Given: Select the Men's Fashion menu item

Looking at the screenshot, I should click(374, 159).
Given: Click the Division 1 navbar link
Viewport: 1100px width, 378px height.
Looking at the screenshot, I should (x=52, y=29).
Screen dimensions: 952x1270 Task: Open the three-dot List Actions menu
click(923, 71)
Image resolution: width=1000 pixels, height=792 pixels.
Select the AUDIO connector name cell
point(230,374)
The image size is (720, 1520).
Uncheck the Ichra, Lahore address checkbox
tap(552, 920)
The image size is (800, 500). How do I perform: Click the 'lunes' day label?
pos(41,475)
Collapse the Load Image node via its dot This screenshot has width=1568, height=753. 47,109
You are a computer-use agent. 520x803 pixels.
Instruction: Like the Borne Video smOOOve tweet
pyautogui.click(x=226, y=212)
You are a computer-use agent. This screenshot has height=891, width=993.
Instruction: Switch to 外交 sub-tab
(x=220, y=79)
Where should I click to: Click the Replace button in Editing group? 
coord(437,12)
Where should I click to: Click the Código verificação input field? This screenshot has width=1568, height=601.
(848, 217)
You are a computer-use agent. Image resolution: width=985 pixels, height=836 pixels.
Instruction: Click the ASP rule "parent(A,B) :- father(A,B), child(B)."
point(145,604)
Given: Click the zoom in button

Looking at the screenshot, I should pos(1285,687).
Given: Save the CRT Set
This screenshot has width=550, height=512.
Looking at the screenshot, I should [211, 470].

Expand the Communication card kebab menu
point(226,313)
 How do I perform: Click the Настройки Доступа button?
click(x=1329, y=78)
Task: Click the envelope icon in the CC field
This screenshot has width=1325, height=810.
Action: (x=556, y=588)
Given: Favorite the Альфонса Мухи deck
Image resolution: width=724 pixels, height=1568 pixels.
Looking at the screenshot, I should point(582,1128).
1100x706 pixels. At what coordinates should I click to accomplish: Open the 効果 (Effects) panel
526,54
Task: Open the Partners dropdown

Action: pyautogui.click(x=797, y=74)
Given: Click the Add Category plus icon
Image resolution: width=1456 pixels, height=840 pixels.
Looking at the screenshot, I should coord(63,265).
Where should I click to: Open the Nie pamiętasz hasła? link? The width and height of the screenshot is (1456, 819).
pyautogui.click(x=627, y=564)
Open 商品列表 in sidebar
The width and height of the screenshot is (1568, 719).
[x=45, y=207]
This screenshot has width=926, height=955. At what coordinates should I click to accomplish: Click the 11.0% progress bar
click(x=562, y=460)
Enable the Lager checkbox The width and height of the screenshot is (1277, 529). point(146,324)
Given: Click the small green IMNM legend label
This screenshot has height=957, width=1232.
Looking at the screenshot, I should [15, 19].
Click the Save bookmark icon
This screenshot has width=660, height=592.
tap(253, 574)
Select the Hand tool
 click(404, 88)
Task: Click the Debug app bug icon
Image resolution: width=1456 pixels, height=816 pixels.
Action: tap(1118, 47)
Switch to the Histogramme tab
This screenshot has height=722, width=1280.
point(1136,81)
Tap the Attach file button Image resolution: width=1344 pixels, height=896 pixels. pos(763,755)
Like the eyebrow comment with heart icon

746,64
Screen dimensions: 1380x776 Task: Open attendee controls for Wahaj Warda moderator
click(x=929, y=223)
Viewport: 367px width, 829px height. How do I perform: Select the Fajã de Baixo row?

__To do__: Copy out, without any changes, the part of the rows that opens with the line containing "Select the Hand tool" and runs through the last line of the rows.

__Result__:
Select the Hand tool
 click(404, 88)
Task: Click the Debug app bug icon
Image resolution: width=1456 pixels, height=816 pixels.
Action: tap(1118, 47)
Switch to the Histogramme tab
This screenshot has height=722, width=1280.
point(1136,81)
Tap the Attach file button Image resolution: width=1344 pixels, height=896 pixels. pos(763,755)
Like the eyebrow comment with heart icon

746,64
Screen dimensions: 1380x776 Task: Open attendee controls for Wahaj Warda moderator
click(x=929, y=223)
Viewport: 367px width, 829px height. How do I perform: Select the Fajã de Baixo row?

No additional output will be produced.